» Problem to solve: Please write each entry out again exactly as shown.
----- Data under study -----
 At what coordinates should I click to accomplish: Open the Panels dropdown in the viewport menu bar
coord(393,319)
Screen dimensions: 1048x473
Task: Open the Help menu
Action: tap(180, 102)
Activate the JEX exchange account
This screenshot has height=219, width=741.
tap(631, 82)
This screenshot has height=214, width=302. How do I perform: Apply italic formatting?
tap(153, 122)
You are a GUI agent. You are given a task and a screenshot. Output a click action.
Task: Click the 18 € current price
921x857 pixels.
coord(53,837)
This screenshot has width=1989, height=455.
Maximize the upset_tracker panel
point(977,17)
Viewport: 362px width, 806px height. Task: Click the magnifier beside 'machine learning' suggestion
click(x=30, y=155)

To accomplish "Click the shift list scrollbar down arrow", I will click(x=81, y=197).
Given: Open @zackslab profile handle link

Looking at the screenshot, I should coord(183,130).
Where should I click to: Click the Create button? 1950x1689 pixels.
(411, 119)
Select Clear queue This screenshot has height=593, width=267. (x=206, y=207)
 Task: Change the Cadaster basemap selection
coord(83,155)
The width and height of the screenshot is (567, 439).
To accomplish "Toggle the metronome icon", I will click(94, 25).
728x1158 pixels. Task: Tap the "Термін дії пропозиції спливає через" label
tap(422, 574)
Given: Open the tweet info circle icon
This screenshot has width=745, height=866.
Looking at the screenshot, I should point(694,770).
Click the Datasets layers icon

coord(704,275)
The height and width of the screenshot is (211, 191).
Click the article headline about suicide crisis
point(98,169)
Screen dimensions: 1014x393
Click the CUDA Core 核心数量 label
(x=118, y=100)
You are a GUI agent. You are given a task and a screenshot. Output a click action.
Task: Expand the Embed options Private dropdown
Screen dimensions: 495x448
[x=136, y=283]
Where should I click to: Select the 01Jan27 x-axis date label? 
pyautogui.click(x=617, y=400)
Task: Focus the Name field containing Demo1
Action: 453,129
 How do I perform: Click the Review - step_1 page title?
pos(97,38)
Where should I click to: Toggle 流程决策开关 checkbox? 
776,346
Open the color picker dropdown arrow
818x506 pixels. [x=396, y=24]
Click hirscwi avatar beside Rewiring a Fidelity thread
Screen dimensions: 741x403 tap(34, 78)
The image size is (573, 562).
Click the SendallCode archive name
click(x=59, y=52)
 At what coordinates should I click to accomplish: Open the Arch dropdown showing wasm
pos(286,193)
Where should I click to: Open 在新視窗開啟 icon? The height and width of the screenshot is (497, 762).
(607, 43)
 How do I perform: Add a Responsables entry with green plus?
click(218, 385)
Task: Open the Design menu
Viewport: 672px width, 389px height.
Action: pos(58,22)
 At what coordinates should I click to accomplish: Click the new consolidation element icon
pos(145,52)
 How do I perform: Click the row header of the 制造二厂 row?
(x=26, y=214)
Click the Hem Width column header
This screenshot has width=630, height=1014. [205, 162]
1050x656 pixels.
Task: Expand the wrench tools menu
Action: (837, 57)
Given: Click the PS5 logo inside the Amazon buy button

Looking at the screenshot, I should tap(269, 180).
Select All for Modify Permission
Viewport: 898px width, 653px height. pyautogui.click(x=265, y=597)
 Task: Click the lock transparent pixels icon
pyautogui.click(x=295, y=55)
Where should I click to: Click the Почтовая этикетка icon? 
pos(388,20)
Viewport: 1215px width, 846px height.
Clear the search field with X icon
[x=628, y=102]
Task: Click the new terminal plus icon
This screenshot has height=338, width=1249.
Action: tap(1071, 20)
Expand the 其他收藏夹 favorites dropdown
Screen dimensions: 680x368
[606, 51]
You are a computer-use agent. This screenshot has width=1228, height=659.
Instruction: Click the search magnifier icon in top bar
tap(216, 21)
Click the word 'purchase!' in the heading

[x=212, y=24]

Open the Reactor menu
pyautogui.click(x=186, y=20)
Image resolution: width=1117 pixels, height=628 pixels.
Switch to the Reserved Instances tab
-----
» Written response:
 At what coordinates should I click to accomplish: Open the Panels dropdown in the viewport menu bar
coord(393,319)
Screen dimensions: 1048x473
Task: Open the Help menu
Action: tap(180, 102)
Activate the JEX exchange account
This screenshot has height=219, width=741.
tap(631, 82)
This screenshot has height=214, width=302. How do I perform: Apply italic formatting?
tap(153, 122)
You are a GUI agent. You are given a task and a screenshot. Output a click action.
Task: Click the 18 € current price
921x857 pixels.
coord(53,837)
This screenshot has width=1989, height=455.
Maximize the upset_tracker panel
point(977,17)
Viewport: 362px width, 806px height. Task: Click the magnifier beside 'machine learning' suggestion
click(x=30, y=155)

To accomplish "Click the shift list scrollbar down arrow", I will click(x=81, y=197).
Given: Open @zackslab profile handle link

Looking at the screenshot, I should coord(183,130).
Where should I click to: Click the Create button? 1950x1689 pixels.
(411, 119)
Select Clear queue This screenshot has height=593, width=267. (x=206, y=207)
 Task: Change the Cadaster basemap selection
coord(83,155)
The width and height of the screenshot is (567, 439).
To accomplish "Toggle the metronome icon", I will click(94, 25).
728x1158 pixels. Task: Tap the "Термін дії пропозиції спливає через" label
tap(422, 574)
Given: Open the tweet info circle icon
This screenshot has width=745, height=866.
Looking at the screenshot, I should point(694,770).
Click the Datasets layers icon

coord(704,275)
The height and width of the screenshot is (211, 191).
Click the article headline about suicide crisis
point(98,169)
Screen dimensions: 1014x393
Click the CUDA Core 核心数量 label
(x=118, y=100)
You are a GUI agent. You are given a task and a screenshot. Output a click action.
Task: Expand the Embed options Private dropdown
Screen dimensions: 495x448
[x=136, y=283]
Where should I click to: Select the 01Jan27 x-axis date label? 
pyautogui.click(x=617, y=400)
Task: Focus the Name field containing Demo1
Action: 453,129
 How do I perform: Click the Review - step_1 page title?
pos(97,38)
Where should I click to: Toggle 流程决策开关 checkbox? 
776,346
Open the color picker dropdown arrow
818x506 pixels. [x=396, y=24]
Click hirscwi avatar beside Rewiring a Fidelity thread
Screen dimensions: 741x403 tap(34, 78)
The image size is (573, 562).
Click the SendallCode archive name
click(x=59, y=52)
 At what coordinates should I click to accomplish: Open the Arch dropdown showing wasm
pos(286,193)
Where should I click to: Open 在新視窗開啟 icon? The height and width of the screenshot is (497, 762).
(607, 43)
 How do I perform: Add a Responsables entry with green plus?
click(218, 385)
Task: Open the Design menu
Viewport: 672px width, 389px height.
Action: pos(58,22)
 At what coordinates should I click to accomplish: Click the new consolidation element icon
pos(145,52)
 How do I perform: Click the row header of the 制造二厂 row?
(x=26, y=214)
Click the Hem Width column header
This screenshot has width=630, height=1014. [205, 162]
1050x656 pixels.
Task: Expand the wrench tools menu
Action: (837, 57)
Given: Click the PS5 logo inside the Amazon buy button

Looking at the screenshot, I should tap(269, 180).
Select All for Modify Permission
Viewport: 898px width, 653px height. pyautogui.click(x=265, y=597)
 Task: Click the lock transparent pixels icon
pyautogui.click(x=295, y=55)
Where should I click to: Click the Почтовая этикетка icon? 
pos(388,20)
Viewport: 1215px width, 846px height.
Clear the search field with X icon
[x=628, y=102]
Task: Click the new terminal plus icon
This screenshot has height=338, width=1249.
Action: tap(1071, 20)
Expand the 其他收藏夹 favorites dropdown
Screen dimensions: 680x368
[606, 51]
You are a computer-use agent. This screenshot has width=1228, height=659.
Instruction: Click the search magnifier icon in top bar
tap(216, 21)
Click the word 'purchase!' in the heading

[x=212, y=24]

Open the Reactor menu
pyautogui.click(x=186, y=20)
Image resolution: width=1117 pixels, height=628 pixels.
Switch to the Reserved Instances tab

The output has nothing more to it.